# Korngold - String Quartet 1 op.16 (SQ review)



## Merl (Jul 28, 2016)

String Quartet No. 1 (written in the early 1920s) is in four movements and was premiered by the Rose Quartet in 1924. An early completed segment was dedicated to Korngold’s father Julius. The lyrical opening movement (allegro molto) is interesting but it's the lovely adagio quasi fantasia that I particularly enjoy in this highly nostalgic and impressive quartet. The final movement is a little long for its less adventurous, march-like content however Korngold uses pizzicati particularly effectively in the final two movements. Very few recordings so I've outlined all the recordings below. 

Recommended

Flesch
Franz Schubert
Chilingirian

*Highly recommended

Doric* - if you like a broader, more relaxed reading with fine use of dynamics then you're more likely to prefer this recording to the Aron Quartet.
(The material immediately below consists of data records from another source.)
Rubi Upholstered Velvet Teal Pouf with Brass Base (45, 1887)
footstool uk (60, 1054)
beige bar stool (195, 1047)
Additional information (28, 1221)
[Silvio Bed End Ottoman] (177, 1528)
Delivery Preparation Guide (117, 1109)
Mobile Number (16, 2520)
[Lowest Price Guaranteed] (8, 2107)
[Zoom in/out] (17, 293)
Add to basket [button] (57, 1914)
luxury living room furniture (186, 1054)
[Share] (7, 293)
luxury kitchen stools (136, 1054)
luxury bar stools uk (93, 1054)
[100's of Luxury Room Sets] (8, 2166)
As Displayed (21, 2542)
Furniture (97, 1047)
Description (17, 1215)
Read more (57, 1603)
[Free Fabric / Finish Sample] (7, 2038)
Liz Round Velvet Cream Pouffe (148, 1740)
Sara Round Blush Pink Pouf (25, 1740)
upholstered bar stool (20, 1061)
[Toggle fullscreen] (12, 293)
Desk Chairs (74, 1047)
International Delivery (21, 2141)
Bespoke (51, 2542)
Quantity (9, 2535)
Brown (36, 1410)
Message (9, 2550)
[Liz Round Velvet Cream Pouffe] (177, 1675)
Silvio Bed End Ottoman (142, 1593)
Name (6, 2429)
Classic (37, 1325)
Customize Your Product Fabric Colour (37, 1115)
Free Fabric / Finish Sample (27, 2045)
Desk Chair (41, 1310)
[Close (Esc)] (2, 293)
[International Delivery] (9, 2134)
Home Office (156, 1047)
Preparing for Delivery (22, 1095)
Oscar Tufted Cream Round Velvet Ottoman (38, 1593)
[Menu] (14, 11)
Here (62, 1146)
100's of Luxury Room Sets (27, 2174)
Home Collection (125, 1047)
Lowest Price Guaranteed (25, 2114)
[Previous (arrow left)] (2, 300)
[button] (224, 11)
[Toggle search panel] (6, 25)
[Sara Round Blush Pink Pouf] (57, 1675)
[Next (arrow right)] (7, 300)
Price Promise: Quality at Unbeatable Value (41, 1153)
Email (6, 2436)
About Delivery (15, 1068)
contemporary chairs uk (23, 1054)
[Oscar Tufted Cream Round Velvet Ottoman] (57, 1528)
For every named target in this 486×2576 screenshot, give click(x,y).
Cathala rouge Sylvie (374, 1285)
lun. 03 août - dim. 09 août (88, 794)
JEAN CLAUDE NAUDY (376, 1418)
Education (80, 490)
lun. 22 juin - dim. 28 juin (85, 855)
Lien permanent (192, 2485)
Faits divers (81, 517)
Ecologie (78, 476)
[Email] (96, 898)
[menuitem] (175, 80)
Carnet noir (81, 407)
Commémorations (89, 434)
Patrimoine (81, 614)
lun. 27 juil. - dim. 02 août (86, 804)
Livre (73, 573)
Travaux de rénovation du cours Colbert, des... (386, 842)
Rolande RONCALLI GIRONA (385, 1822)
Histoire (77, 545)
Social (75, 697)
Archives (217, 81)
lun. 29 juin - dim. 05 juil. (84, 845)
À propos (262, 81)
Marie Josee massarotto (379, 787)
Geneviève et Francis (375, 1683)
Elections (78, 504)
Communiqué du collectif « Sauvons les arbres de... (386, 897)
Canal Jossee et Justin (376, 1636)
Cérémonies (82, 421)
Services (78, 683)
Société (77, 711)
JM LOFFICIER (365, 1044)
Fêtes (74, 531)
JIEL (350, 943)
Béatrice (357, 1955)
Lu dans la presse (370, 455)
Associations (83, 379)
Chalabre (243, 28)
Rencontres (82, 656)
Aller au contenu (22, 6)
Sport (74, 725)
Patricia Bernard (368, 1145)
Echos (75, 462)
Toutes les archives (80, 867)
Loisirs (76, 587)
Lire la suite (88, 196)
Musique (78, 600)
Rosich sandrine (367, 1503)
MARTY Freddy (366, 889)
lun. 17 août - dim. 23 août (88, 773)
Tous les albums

It's certainly a fine performance but for me they tend to outstay their welcome a little especially in the finale. 

*Top Pick

Aron* - the Aron are brisker, more concise and more entertaining here than the Dorics. Don't think they rushing the music. There's plenty of room for the music to breathe but delicate pizzicati sound better and textures and dynamics sound less nuanced in the more lively tempi and CPO's warm sound.


----------